The search continues for a drug to treat the cause of Alzheimer’s after it was announced recently that a significant clinical trial involving the drug bapineuzumab had failed. According to The New York Times, the 1,100 Americans diagnosed with mild to moderate Alzheimer’s involved in the third phase of the trial did not demonstrate improved cognition or daily functioning after treatment.
Developed jointly by multi-national pharmaceutical companies Pfizer and Johnson & Johnson, bapineuzumab is intended to function as an antibody (blood molecule), which would counteract the effects of beta amyloid (a toxic protein). Many scientists believe that beta amyloid is the origin of Alzheimer’s and other neurodegenerative conditions.
Although researchers will continue studying outcomes of bapineuzumab—currently there are three more clinical trials scheduled—its failure casts doubts on the importance of its role in Alzheimer’s as well as what stage is the most responsive to treatment.

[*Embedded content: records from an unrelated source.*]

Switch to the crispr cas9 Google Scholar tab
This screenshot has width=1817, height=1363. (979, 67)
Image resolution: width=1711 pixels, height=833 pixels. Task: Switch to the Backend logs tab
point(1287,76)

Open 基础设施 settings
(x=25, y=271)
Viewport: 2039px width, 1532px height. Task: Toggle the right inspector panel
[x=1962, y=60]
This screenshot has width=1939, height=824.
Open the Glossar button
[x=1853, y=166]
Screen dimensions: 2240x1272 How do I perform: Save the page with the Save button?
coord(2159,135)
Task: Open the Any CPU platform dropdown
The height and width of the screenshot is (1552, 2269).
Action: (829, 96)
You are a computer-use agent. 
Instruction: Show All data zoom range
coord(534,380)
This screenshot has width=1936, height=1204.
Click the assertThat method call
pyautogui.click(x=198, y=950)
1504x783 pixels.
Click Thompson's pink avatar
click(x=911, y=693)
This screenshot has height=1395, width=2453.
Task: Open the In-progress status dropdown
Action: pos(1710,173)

If you were to ask Dr. Martin Watterson and his team at the Northwestern University Feinberg School of Medicine, he would argue the best stage for treatment is at the onset of symptoms. Watterson, a molecular pharmacology and biological chemistry professor, is the lead developer of a different drug that could potentially treat Alzheimer’s, Parkinson’s, multiple sclerosis and brain trauma as all have neuroinflammation in common.
Neuroinflammation is when nerves in the brain become aggravated, damaged and eventually die, which can permanently hinder certain mental and bodily functions. Unlike the research involved with bapineuzumab, Watterson believes that it is neuroinflammation and not beta amyloid that initially triggers neurodegenerative conditions.
When these nerves become inflamed, a molecule called cytokine is released to attack the stressors. But it can easily get out of control and begin attacking healthy parts of the brain. Consequently the purpose of Watterson’s drug is to reduce neuroinflammation before it has the chance to wreak havoc.
Thus far, the unnamed drug has been tested on genetically-engineered mice that showed dramatic improvement after 11 months; some mice even made a full recovery. As a result, the next step for Watterson and his team is to secure funding from a biotech company to start clinical trials on willing participants.